With neither the modern skyline of an oil metropolis, nor the tumbleweed-strewn landscape of the Wild West, attractive and festive SAN ANTONIO looks nothing like the stereotypical image of Texas – despite being pivotal in the state’s history. Standing at a geographical crossroads, it encapsulates the complex social and ethnic mixes of all of Texas. Although the Germans, among others, have made a strong cultural contribution, today’s San Antonio is predominantly Hispanic. Now the seventh largest city in the USA, it retains an unhurried, organic feel and is one of the nicest places in Texas to spend a few days.
San Antonio is a delight to walk around, as its main attractions, including the pretty River Walk, the Alamo, Market Square and HemisFair Park, are all within strolling distance of each other.
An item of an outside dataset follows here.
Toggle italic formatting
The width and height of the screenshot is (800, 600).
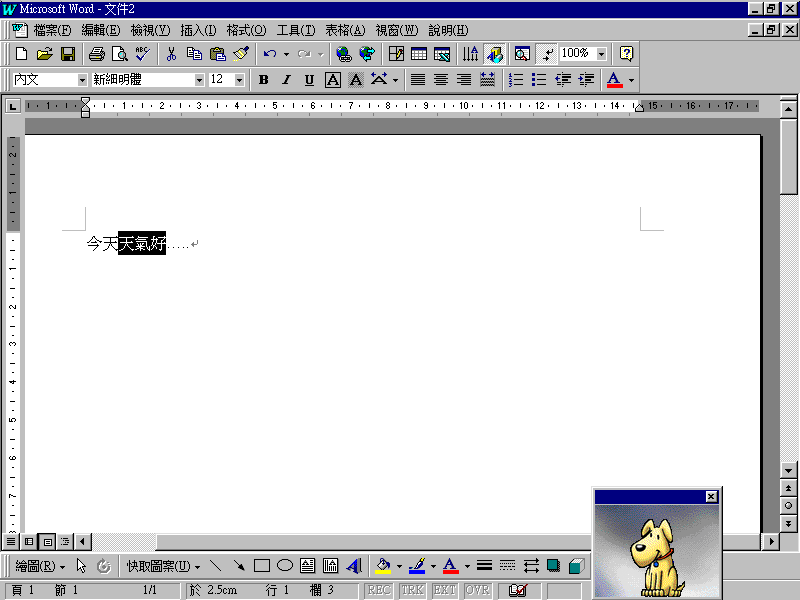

Slightly further out, but still accessible on foot, is the King William Historic District and the neighbouring Blue Star Contemporary Arts Center.
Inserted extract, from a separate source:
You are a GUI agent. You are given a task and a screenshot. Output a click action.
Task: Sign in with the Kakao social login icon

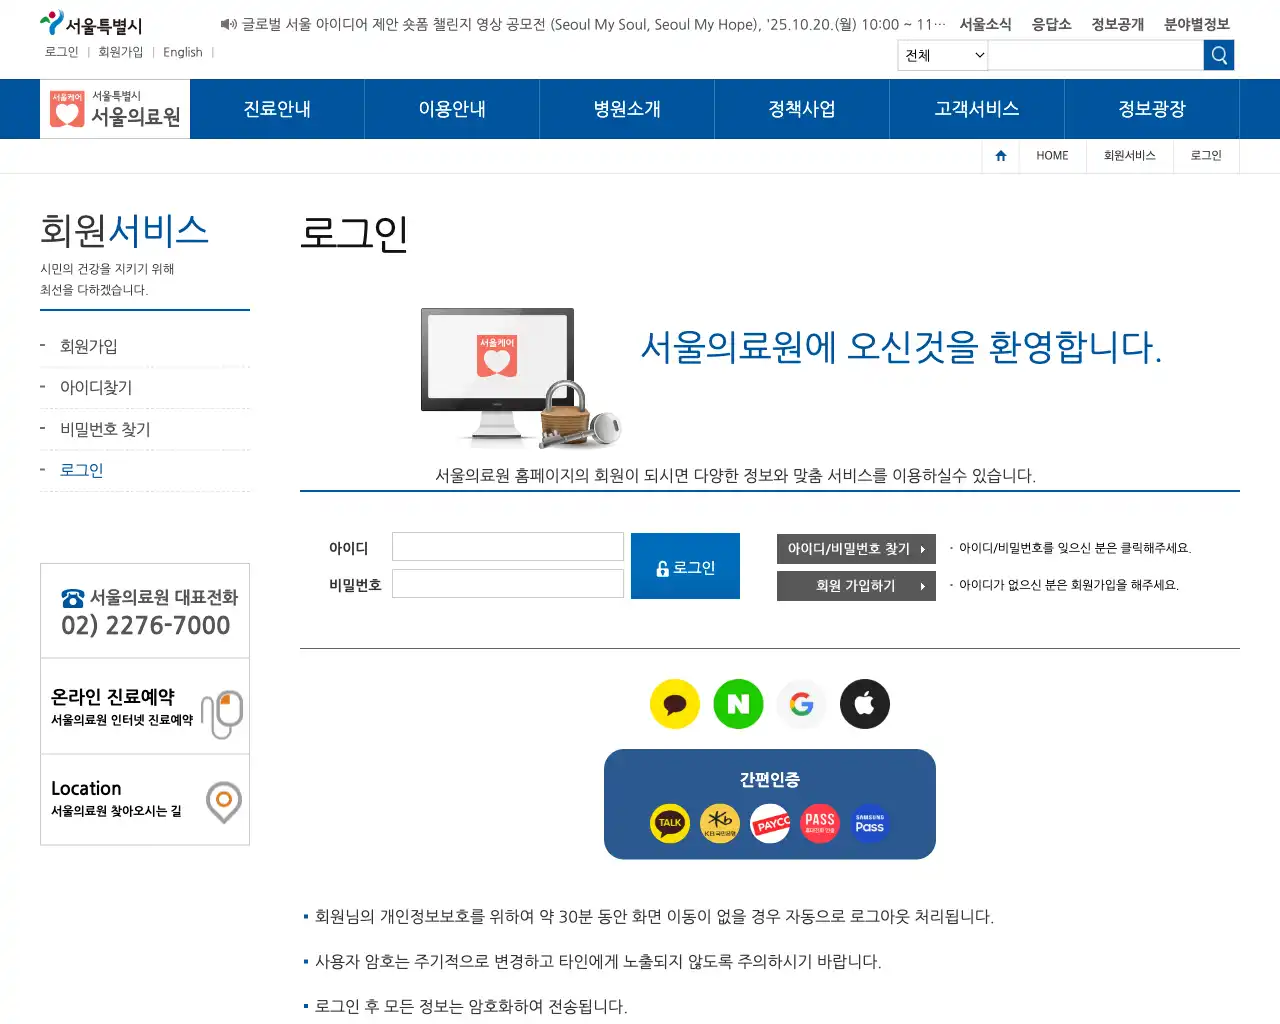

Founded in 1691 by Spanish missionaries, San Antonio became a military garrison in 1718, and was settled by the Anglos in the 1720s and 1730s under Austin’s colonization programme. It is most famous for the legendary Battle of the Alamo, in 1836, when General Santa Anna wiped out a band of ragtag Texas volunteers seeking independence from Mexico. After the Civil War, it became a hard-drinking, hard-fighting “sin city”, at the heart of the Texas cattle and oil empires. Drastic floods in the 1920s wiped out much of the downtown area, but the sensitive WPA programme that revitalized two of the city’s prettiest sites, La Villita and the River Walk, laid the foundations for its future as a major tourist destination. Recently several massive hotels (think Vegas) have been constructed to accommodate the booming tourism and convention industries. The military has a major presence in San Antonio, too, with four bases in the metropolitan area.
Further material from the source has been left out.